■ **WHAT IS REQUIRED**
From the entries that follow, reproduce exactly and only the lines from the line with "The width and height of the screenshot is (159, 230)." to the line with "Navigate to the", endpoints included.

————

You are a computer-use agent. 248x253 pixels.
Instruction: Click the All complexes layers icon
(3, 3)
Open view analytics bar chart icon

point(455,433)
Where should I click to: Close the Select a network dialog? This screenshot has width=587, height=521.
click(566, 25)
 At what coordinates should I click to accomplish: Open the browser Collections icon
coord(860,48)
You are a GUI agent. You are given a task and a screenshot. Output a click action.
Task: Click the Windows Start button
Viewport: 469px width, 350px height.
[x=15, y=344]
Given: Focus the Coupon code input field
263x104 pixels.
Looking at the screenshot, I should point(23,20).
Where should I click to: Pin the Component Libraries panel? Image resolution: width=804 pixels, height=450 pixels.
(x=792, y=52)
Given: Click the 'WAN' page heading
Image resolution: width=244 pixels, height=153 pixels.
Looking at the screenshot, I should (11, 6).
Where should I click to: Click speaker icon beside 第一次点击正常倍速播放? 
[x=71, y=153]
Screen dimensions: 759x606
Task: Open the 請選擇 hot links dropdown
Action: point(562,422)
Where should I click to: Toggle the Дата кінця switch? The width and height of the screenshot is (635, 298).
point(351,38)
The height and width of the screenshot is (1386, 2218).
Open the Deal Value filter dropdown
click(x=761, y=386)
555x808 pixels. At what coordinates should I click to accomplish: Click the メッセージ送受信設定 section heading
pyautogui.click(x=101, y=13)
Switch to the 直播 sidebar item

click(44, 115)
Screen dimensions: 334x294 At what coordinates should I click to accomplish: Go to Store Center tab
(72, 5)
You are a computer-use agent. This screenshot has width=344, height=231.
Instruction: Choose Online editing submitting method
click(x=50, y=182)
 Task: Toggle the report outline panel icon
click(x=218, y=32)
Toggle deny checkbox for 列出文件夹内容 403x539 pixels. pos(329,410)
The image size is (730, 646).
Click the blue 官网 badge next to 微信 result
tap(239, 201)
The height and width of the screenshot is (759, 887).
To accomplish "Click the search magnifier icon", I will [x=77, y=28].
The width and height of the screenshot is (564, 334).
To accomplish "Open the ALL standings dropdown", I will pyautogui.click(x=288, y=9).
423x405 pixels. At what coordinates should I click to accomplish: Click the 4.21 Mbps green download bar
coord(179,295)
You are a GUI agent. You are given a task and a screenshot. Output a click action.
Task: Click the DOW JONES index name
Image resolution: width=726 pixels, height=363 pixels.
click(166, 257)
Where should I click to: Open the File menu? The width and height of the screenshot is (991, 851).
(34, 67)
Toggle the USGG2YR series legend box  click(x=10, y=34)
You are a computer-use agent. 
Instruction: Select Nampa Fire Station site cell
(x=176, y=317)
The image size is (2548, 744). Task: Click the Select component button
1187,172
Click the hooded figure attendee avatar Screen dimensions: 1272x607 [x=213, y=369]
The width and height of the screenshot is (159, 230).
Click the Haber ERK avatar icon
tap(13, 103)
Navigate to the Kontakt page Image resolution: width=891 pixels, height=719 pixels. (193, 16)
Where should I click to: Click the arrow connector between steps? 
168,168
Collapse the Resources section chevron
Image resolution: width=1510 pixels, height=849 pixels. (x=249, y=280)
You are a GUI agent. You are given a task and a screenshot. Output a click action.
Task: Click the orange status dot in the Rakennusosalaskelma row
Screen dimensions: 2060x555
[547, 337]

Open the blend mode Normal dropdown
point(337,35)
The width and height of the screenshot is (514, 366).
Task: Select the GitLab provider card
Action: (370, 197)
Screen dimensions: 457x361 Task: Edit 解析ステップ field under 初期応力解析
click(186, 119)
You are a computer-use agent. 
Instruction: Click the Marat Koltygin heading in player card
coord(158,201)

————

■ **REPLY TO THE EXERCISE**
The width and height of the screenshot is (159, 230).
Click the Haber ERK avatar icon
tap(13, 103)
Navigate to the Kontakt page Image resolution: width=891 pixels, height=719 pixels. (193, 16)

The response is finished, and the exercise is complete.